CDS provides the population it serves with one of the most comprehensive health and social service programs in the developing world. Statistics detailing certain health achievements by CDS are set forth below:
Infant mortality | 6.3% |
Neonatal tetanus | 0.0% |
Use of ORT | 60.0% (six times the national average) |
Vaccination coverage | 80.0% |
Family planning | 30.0% |
Vaccination coverage | 80.0% |
Percentage of pregnant women having at least 3 prenatal visits | 60.0% |
Vitamin A | 22,536.0 infants under age five |
In Cite Soleil, improvements were even more dramatic, with infant mortality cut in half, neonatal tetanus, once the number 1 killer in the slum, virtually eliminated; vaccination coverage going from 43% to nearly 90% (3 times the national average), ORT used by 80% of the mothers (6 times the national average), and family planning coverage three times the national average.
CDS published research in such journals as The New England Journal of Medicine, Pediatrics, and JAMA and its presentations at international scientific conferences has brought significant advances in knowledge and health practices to public health officials around the world. CDS collaborated on this research with schools of public health at Johns Hopkins, Harvard, Tulane and Columbia universities. In one study, CDS and Johns Hopkins examined the optimal age for measles immunization. The study led the WHO to lower its recommended age for administering the measles vaccines. CDS officials diagnosed the epidemic of meningococcemia in Haiti. A sample of published studies are listed below:
- • Tuberculosis therapy with and without HIV infection (Johns Hopkins).

__Raw data__:
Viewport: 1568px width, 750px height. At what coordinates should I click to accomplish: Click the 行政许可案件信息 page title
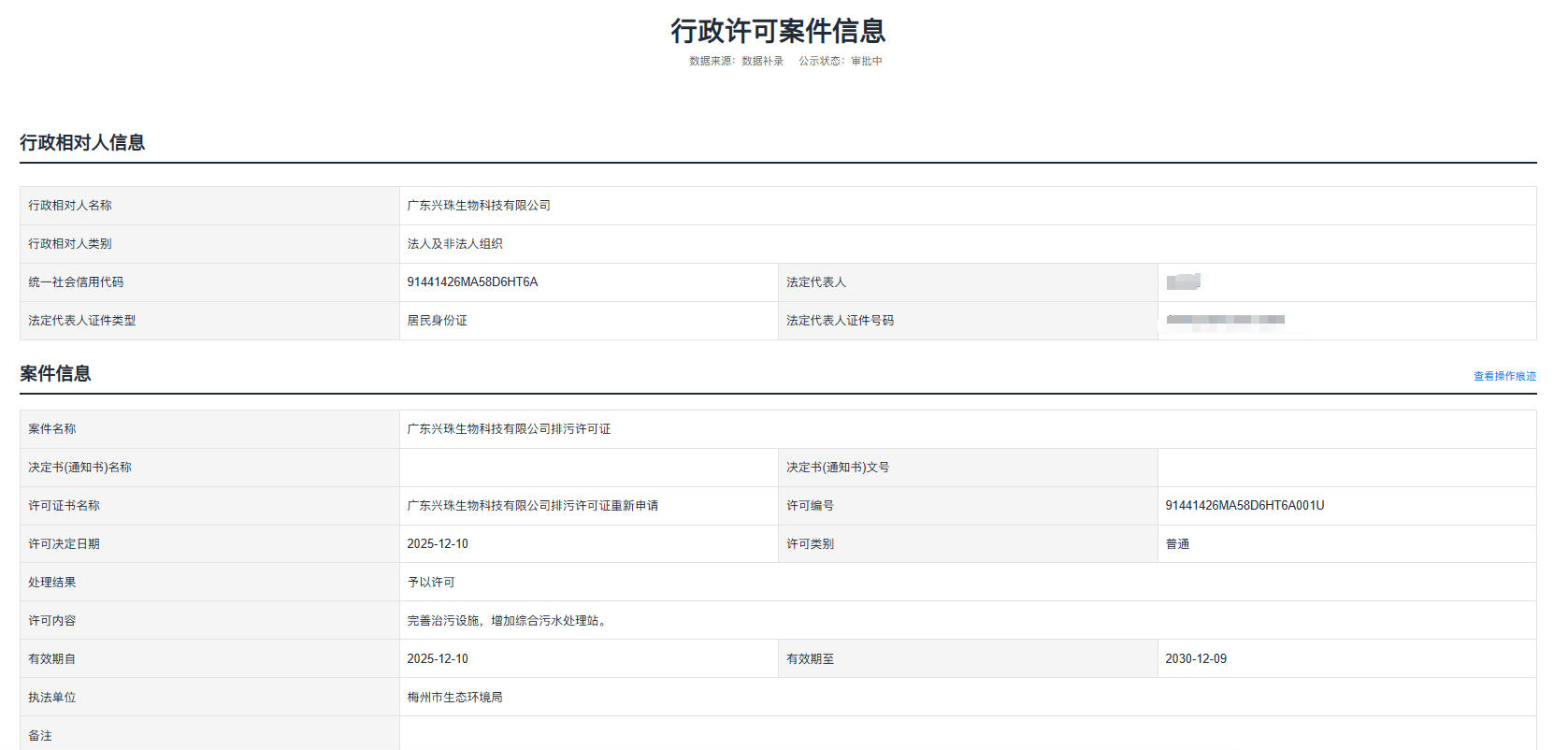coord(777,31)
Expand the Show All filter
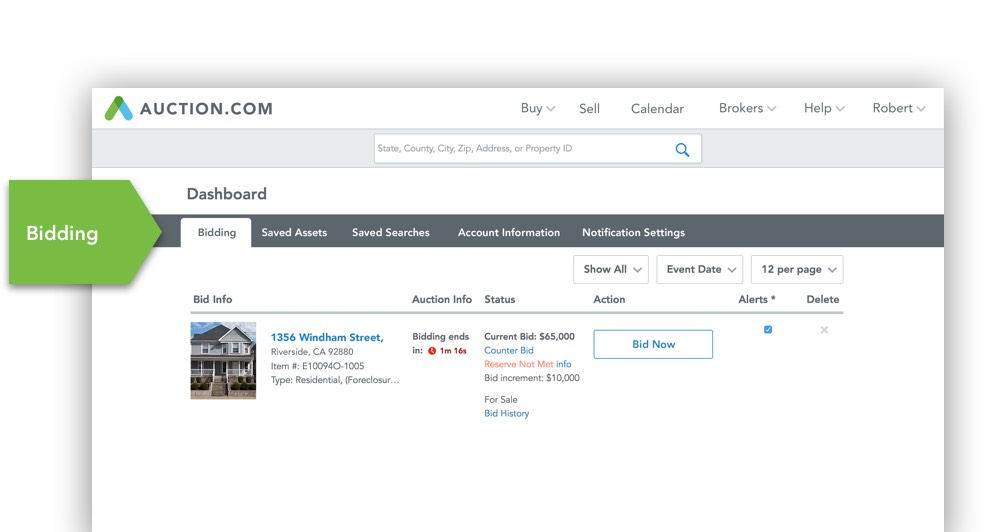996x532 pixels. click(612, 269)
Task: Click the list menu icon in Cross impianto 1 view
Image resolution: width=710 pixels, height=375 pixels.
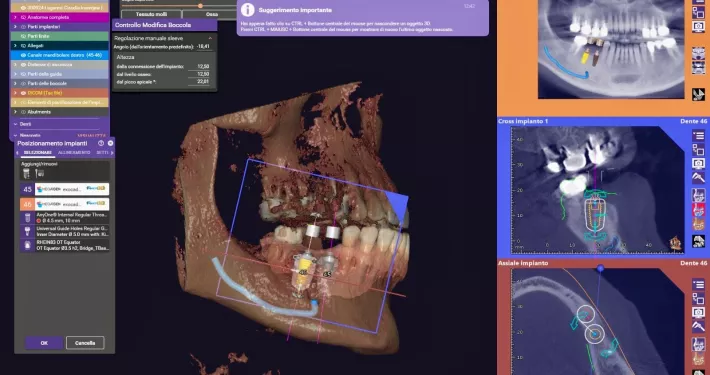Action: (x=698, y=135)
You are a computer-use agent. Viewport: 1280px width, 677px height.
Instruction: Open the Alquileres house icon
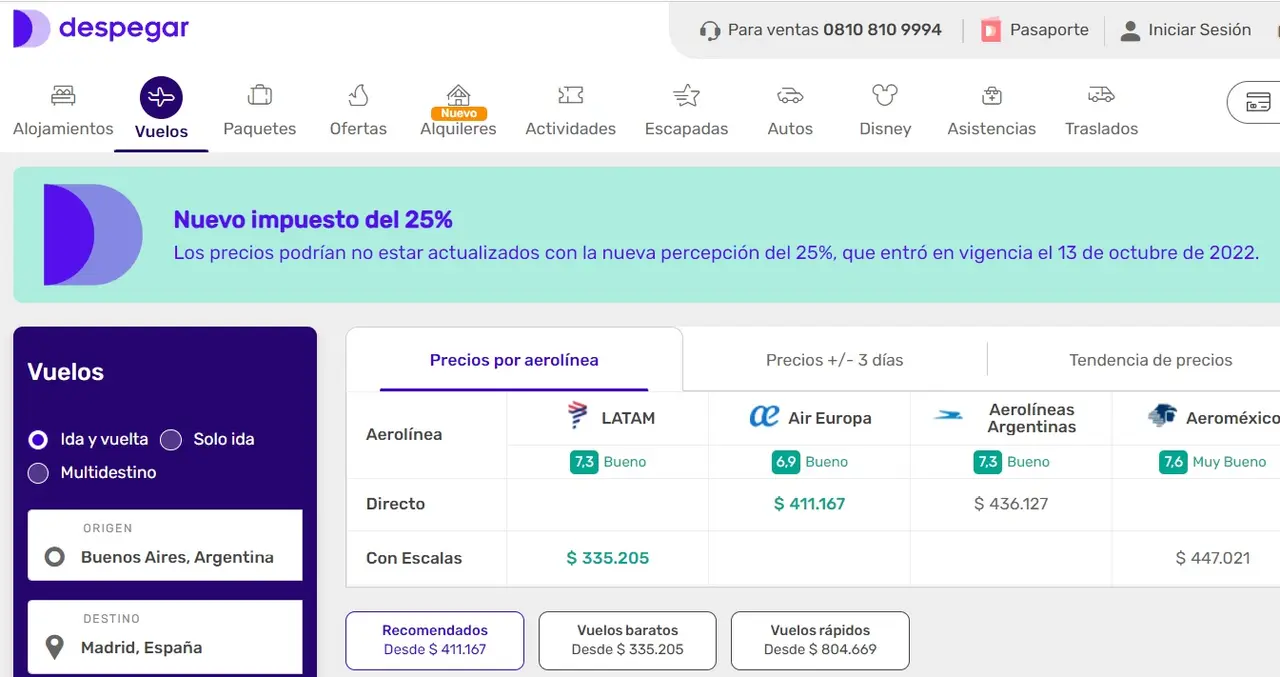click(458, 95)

---

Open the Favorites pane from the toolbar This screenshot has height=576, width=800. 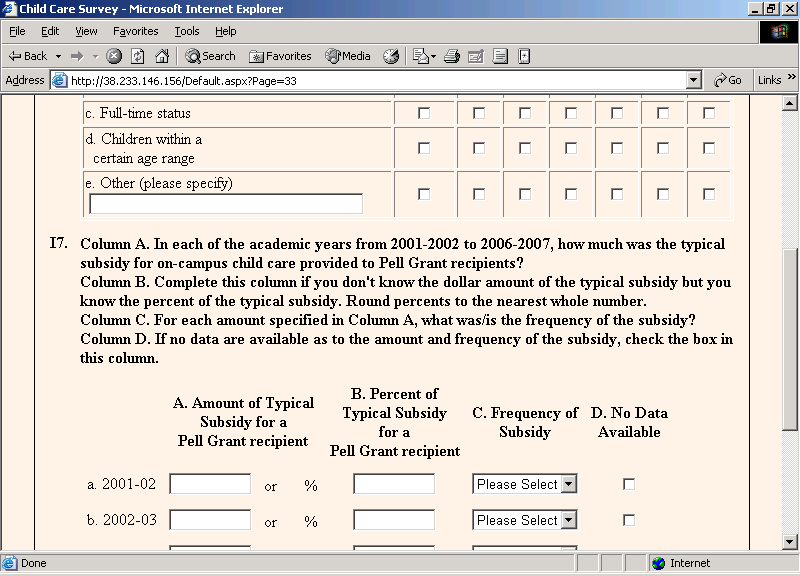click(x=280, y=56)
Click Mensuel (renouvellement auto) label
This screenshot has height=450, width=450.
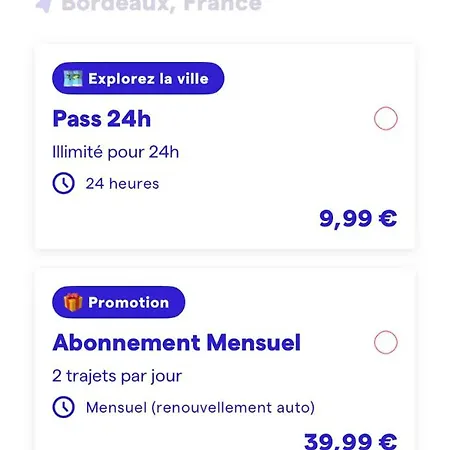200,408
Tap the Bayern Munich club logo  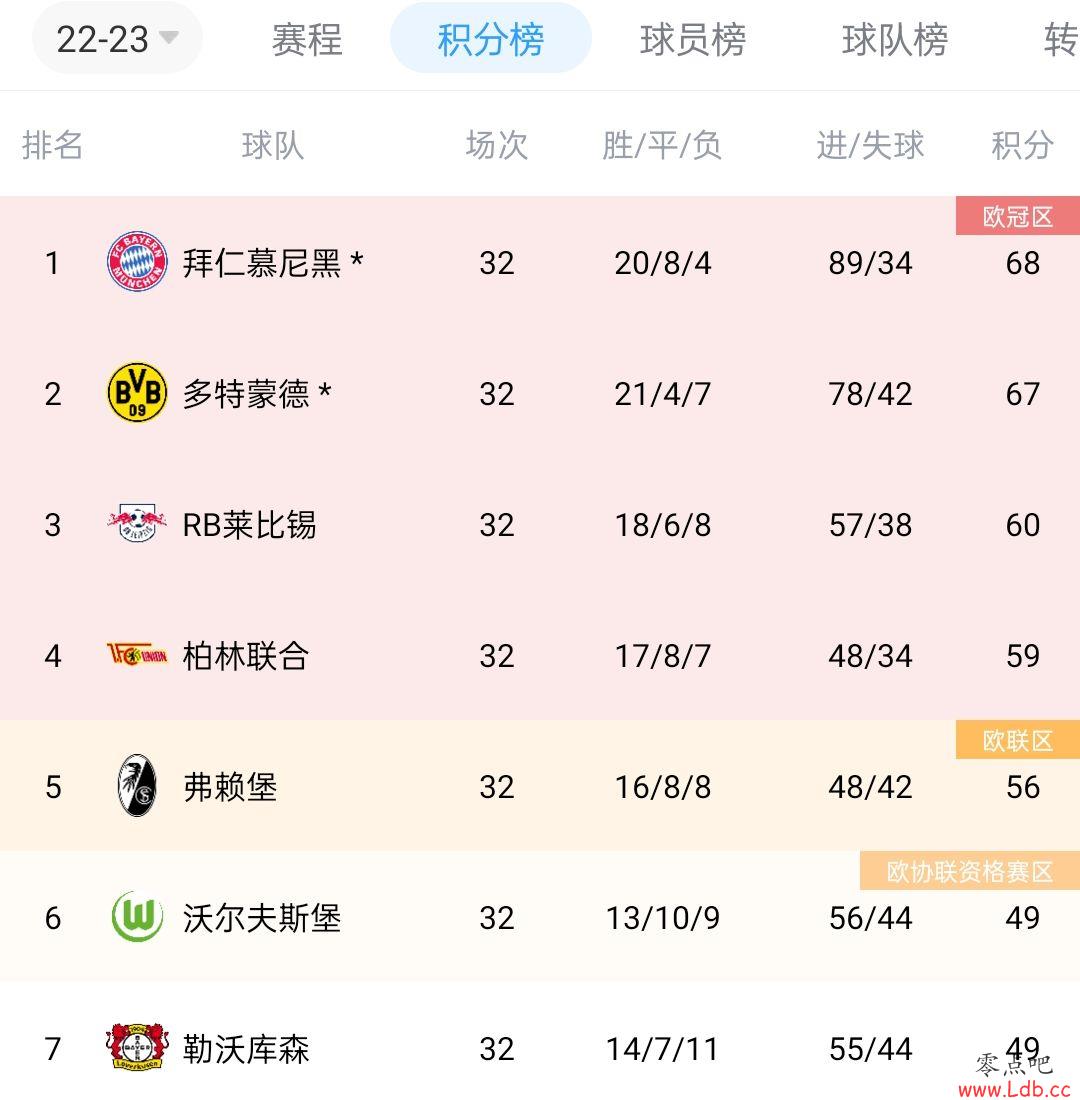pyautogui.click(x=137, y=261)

---

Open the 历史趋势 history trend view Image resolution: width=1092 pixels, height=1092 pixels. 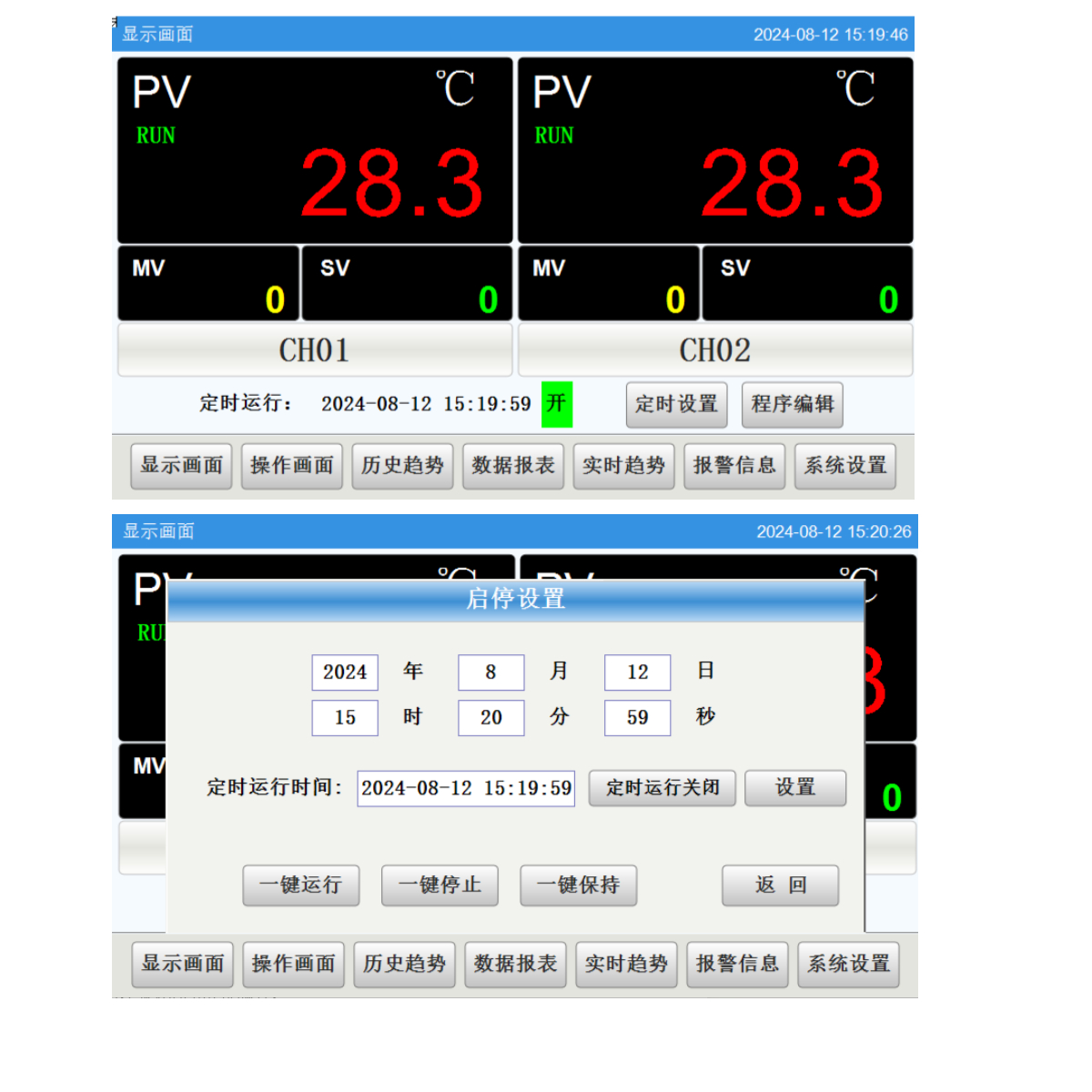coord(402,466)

__Your task__: List the universities that the CDS text names as research collaborators with CDS. Answer using only the CDS text and nothing from the records.

__Finished exercise__: Johns Hopkins, Harvard, Tulane, and Columbia.